The general machinery of fiction changing belief is sharpened, in this genre, by sexual-script theory. Gagnon and Simon established that sexual conduct is not instinct but learned script, operating on cultural, interpersonal, and intrapsychic levels: "for behavior to occur, something resembling scripting must occur on three distinct levels" 19. Desire does not arrive pre-formed. It is taught, and stories are how a culture teaches it.

Wright's acquisition-activation-application model specifies how sexual media do the teaching. Media supply new sexual scripts the consumer did not have, prime scripts already present, and make those scripts more likely to guide real attitudes and behavior 20. The model predicts that a reader saturated in a genre's sexual scenarios will acquire its scripts as defaults, and that the effect strengthens when the scripts feel realistic, salient, and unchallenged, the precise conditions an immersive first-person romance creates.

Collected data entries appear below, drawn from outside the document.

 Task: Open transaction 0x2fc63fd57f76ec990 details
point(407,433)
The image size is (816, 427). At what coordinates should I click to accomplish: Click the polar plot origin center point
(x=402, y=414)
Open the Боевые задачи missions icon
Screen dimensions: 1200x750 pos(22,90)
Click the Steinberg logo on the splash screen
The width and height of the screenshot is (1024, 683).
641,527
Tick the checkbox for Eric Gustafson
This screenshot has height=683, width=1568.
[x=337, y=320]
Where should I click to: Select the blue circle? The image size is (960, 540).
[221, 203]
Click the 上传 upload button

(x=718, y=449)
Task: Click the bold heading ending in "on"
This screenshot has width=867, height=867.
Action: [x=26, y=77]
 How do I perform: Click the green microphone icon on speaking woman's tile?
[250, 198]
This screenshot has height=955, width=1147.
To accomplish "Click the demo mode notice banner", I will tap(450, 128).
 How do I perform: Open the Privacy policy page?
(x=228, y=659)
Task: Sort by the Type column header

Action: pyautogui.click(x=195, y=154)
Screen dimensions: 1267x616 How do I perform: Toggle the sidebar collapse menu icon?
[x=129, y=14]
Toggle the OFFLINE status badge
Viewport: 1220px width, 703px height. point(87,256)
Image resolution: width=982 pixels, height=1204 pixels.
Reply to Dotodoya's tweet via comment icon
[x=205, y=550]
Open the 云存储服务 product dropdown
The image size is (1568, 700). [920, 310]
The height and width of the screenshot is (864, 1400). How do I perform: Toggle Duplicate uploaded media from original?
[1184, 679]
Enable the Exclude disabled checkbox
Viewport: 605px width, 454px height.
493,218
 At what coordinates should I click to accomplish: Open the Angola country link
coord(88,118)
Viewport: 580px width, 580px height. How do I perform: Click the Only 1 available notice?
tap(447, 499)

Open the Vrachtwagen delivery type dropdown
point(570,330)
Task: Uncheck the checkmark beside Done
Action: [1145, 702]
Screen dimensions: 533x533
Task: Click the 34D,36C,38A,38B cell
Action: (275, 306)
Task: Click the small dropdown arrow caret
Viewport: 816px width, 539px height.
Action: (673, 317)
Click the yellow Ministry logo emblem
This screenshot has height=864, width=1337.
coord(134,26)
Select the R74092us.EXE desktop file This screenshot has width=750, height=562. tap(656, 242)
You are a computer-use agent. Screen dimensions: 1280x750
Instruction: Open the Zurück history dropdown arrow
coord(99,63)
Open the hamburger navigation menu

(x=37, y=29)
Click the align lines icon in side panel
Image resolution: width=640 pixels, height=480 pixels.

The general evidence is strong. A meta-analysis of 59 studies found that exposure to sexual media has a small but significant effect on both sexual attitudes and behavior, including more permissive attitudes and shifted perceptions of what peers consider normal 21, and two decades of reviews converge on the conclusion that media exposure predicts more permissive, recreational sexual attitudes 22.

The genre-specific studies are younger and fewer, and they point the same way as the broad literature. What the wider science of sexual media establishes for the medium in general, the romance-specific record confirms in the particular, on the premise sexual-script theory makes explicit, that a script is a script whatever carries it. The cornerstone is causal. Diekman, McDonald, and Gardner found that heavier romance readers held more negative attitudes toward condoms and reported less intention to use them, then proved the arrow experimentally: readers given romance passages modified to include safe-sex content came away with more positive condom intentions than readers given the unmodified passages 23. The fiction changed the attitude, in the lab, by changing the script. Content analysis confirms the scripts the genre actually delivers, finding sexual depictions that adhere to a consistent set of conventions across decades 24.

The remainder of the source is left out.